It appears, however, that some of those believers are stupider than others. At least according to a recent series of tweets by Dawkins, who served up a hostile helping of snark this week aimed at followers of the Muslim faith. It’s a group that has come to occupy a special place in his line of fire — and in the minds of a growing club of no-God naysayers who have fast rebranded atheism into a popular, cerebral and more bellicose version of its former self.

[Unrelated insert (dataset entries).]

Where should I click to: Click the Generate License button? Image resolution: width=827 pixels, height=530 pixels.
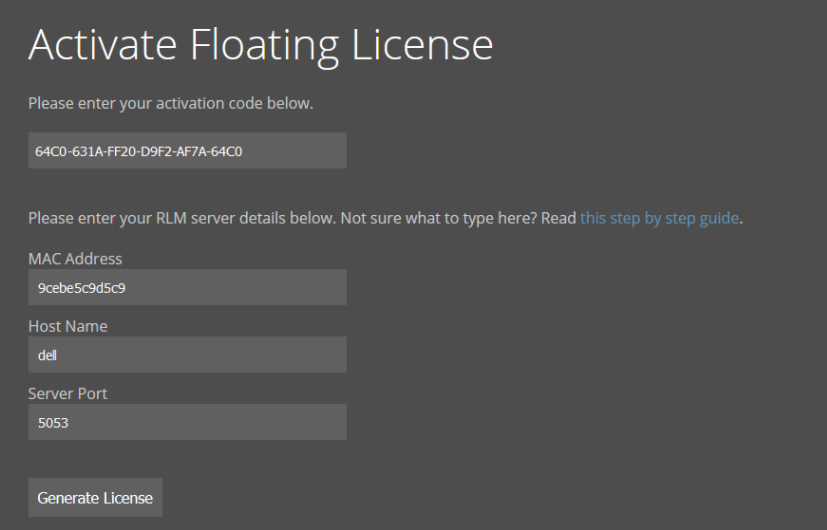95,497
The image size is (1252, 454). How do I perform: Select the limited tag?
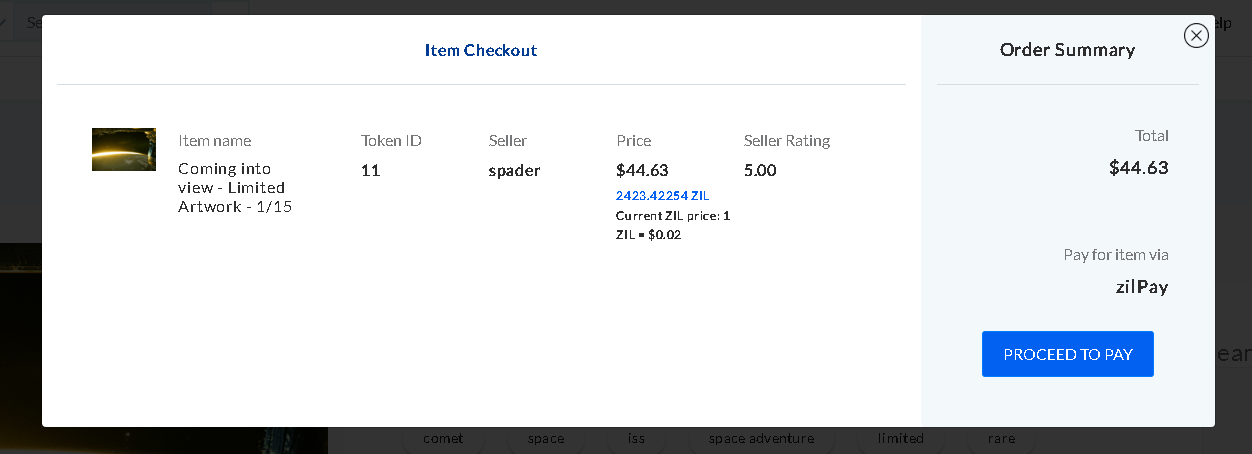pos(900,438)
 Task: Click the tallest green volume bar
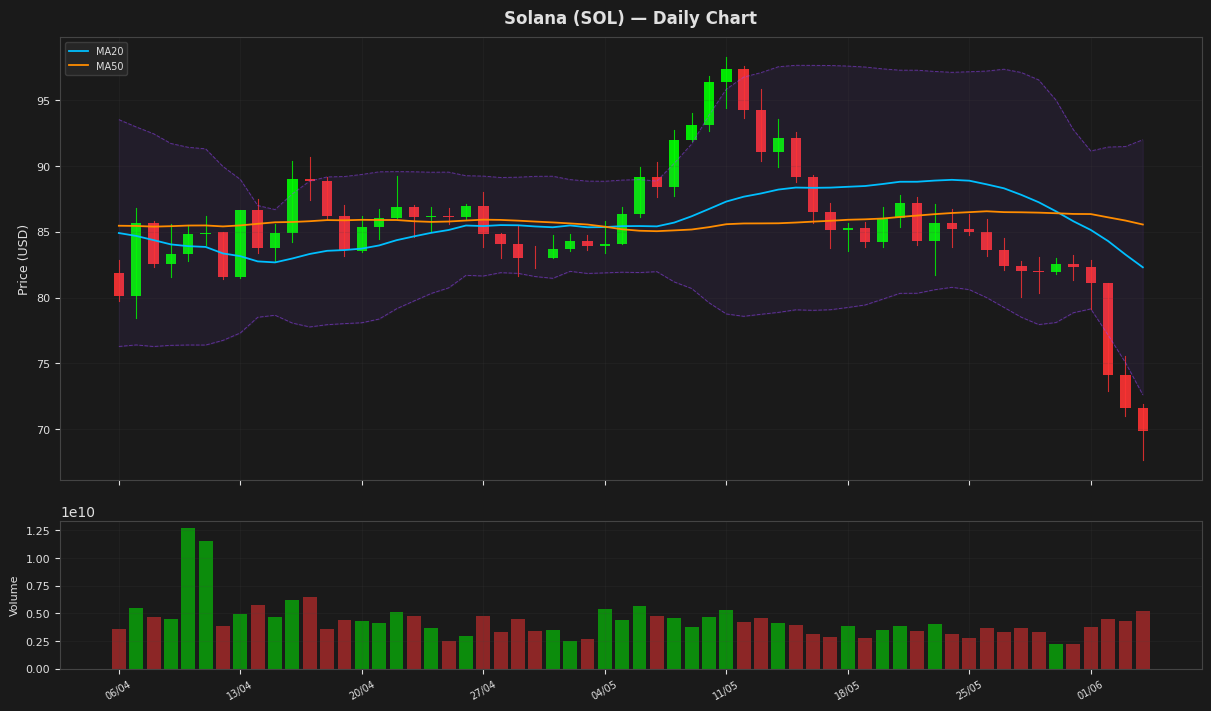188,598
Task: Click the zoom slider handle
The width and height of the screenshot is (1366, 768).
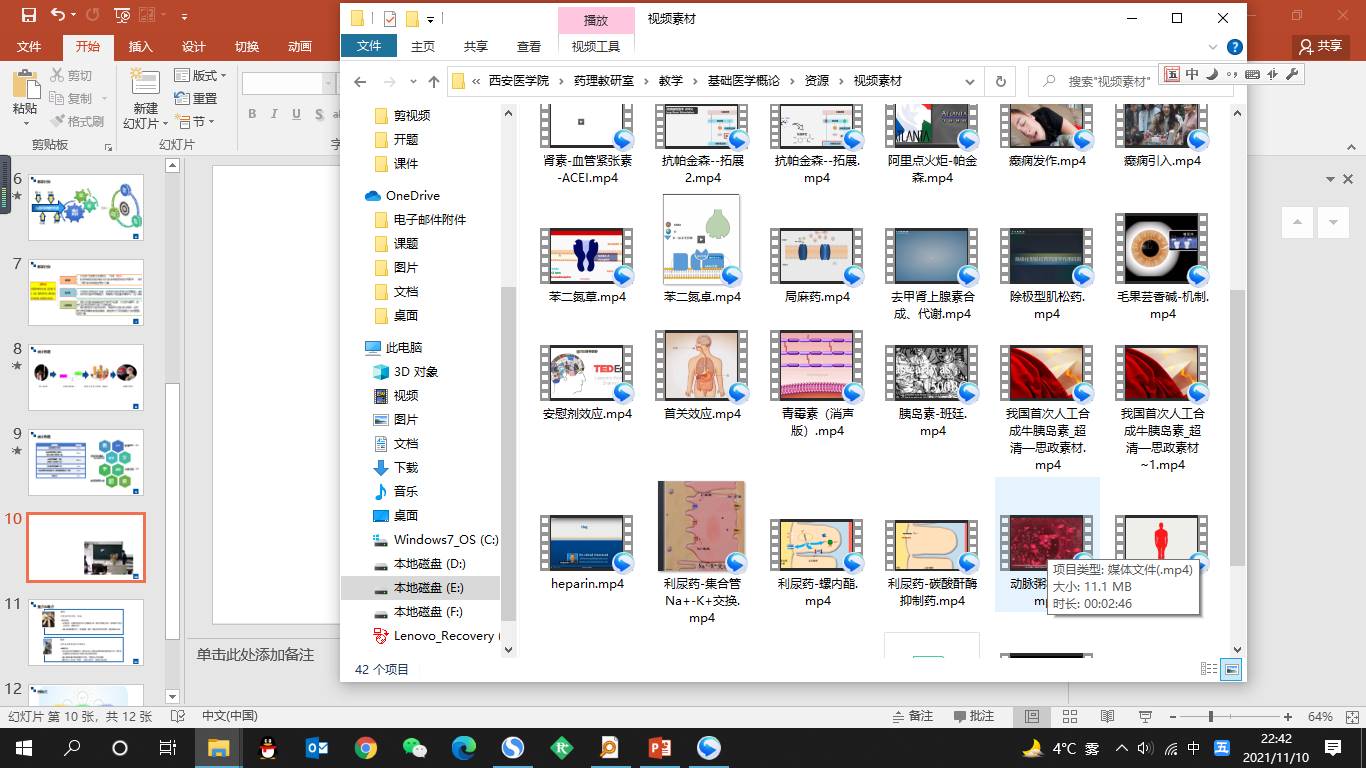Action: pyautogui.click(x=1210, y=717)
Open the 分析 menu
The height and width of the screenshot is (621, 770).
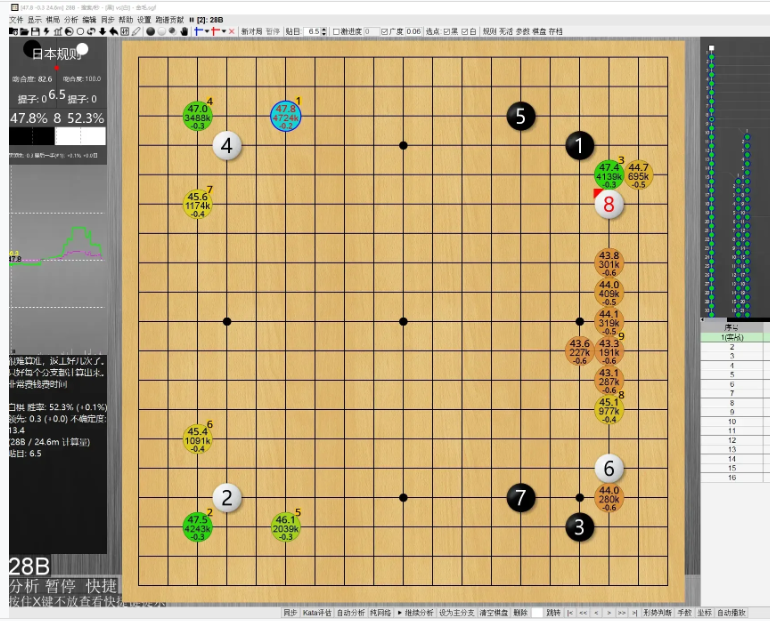pos(70,19)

The New Atheists, they are called, offer a departure from the theologically based arguments of the past, which claimed that science wasn’t all that important in disproving the existence of God. Instead, Dawkins and other public intellectuals like Sam Harris and the late Christopher Hitchens suffocate their opponents with scientific hypotheses, statistics and data about the physical universe — their weapons of choice in a battle to settle the scores in a debate that has raged since the days of Aristotle. They’re atheists with attitudes, as polemical as they are passionate, brash as they are brainy, and while they view anyone who does not share their unholier-than-thou worldview with skepticism and scorn, their cogitations on the creation of the universe have piqued the interest of even many believers. With that popularity, they’ve built lucrative empires. Dawkins and Harris are regulars in major publications like the New York Times and the Economist, and their books — “The Selfish Gene” and “The God Delusion” by Dawkins and “The End of Faith” and “Letter to a Christian Nation” by Harris — top bestseller lists and rake in eye-popping royalties.
The power of these New Atheists’ provocations is their ability to reach popular audiences and move their geeky discussions from lecture halls and libraries (Harris has a degree in philosophy from Stanford and a Ph.D in neuroscience from UCLA) to the sets of “The Daily Show” and “The Colbert Report,” where hipsters and yuppies alike digest their sardonic sound bites, repeating them to their online networks in 140 characters or less.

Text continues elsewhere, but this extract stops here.